Now, the original story did note that this wasn’t a case of scouts looking at your spring-training performance, though in hindsight I wonder: If you had a couple extra hits here or there, would they have been as inclined to doubt you? I don’t know. I do know that I tried to get a cross-section of younger scouts and veterans, ones with experience in Asia and those without, and that the agreement among them was universal. Maybe there was a subconscious selection bias in those I chose to ask. Perhaps I should’ve kept poking around until I found a contrarian, if only to see if that viewpoint invalidated any of the others’. All good lessons to learn.
There’s also the sabermetric element, something I was loath to consider because of the tiny sample of plate appearances when I wrote the piece. Another scout not consulted for the original piece chimed in this week and said: “I did happen to know his exit velos were goofy.” And, yes, in Japan, your speed off the bat was elite.
This brings up an important part of the story, one that caused a fair bit of consternation.

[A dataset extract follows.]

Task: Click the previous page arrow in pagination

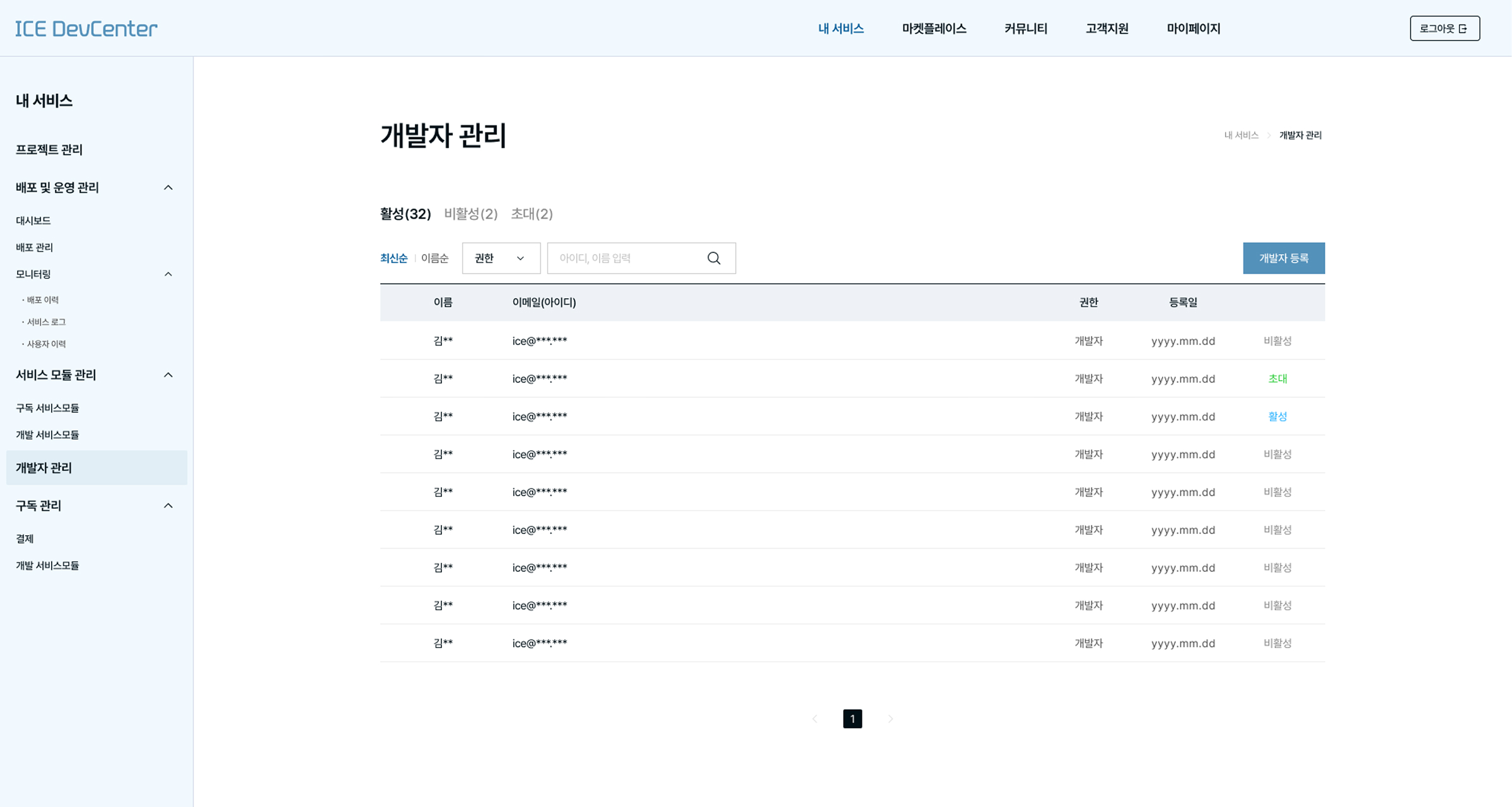Action: click(x=815, y=719)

One scout said you were “basically like a high school hitter because [you’ve] never seen a good curveball.” My hope was this would be seen for the hyperbole it was. By and large, the curveballs in Japan do not match the quality of those in the big leagues. I should have paraphrased it nonetheless. Because lost in its inflammatory nature was a truly salient argument: Curveballs did perplex you all spring, and the criticisms about the balance were on-point.
The other faux pas was the headline: “The verdict is in on Shohei Ohtani’s bat and it’s not good.” If I replace “verdict” with “early report,” it sounds plenty more reasonable. Still wrong, but at least more fair.
And fairness isn’t just the goal. It’s an imperative. Those exit-velocity numbers would’ve at very least helped balance the story – and looked prescient. All seven of your hits have left the bat traveling at least 100 mph. The hardest-hit ball: 112.8 mph. The last home run: 112.4 mph. Only 32 players in the big leagues this year have reached 112 mph even once.
“He still has work to do as the league catches up and is only 23,” the scout with significant experience in Asia said, “but seen him too much to have doubt. Power to the big field. Bat stays in zone for a long time with strength and bat speed. Has some holes and will have his share of Ks but has some hitterish feel to it. Was better with each view. Thought he was just a free swinger with big bat speed in 2015. By last spring, I was buying in.”
That makes two of us – and the rest of America that enjoys watching a guy hit home runs in three consecutive games and then take a perfect game into the seventh inning and punch out 12. Don’t get me wrong: I think you’re going to struggle sooner than later. Teams are going to adjust and pitchers are going to start respecting your power and you’re going to need to hunt mistakes. But you’ve shown the malleability and fortitude already to thrive in this environment, and for that …
Shohei Ohtani, you’ve earned the respects of plenty more doubters in front offices around the game. Sorry to report that scouts, executives, pitching coaches, analysts and pitchers already are workshopping a new approach to you.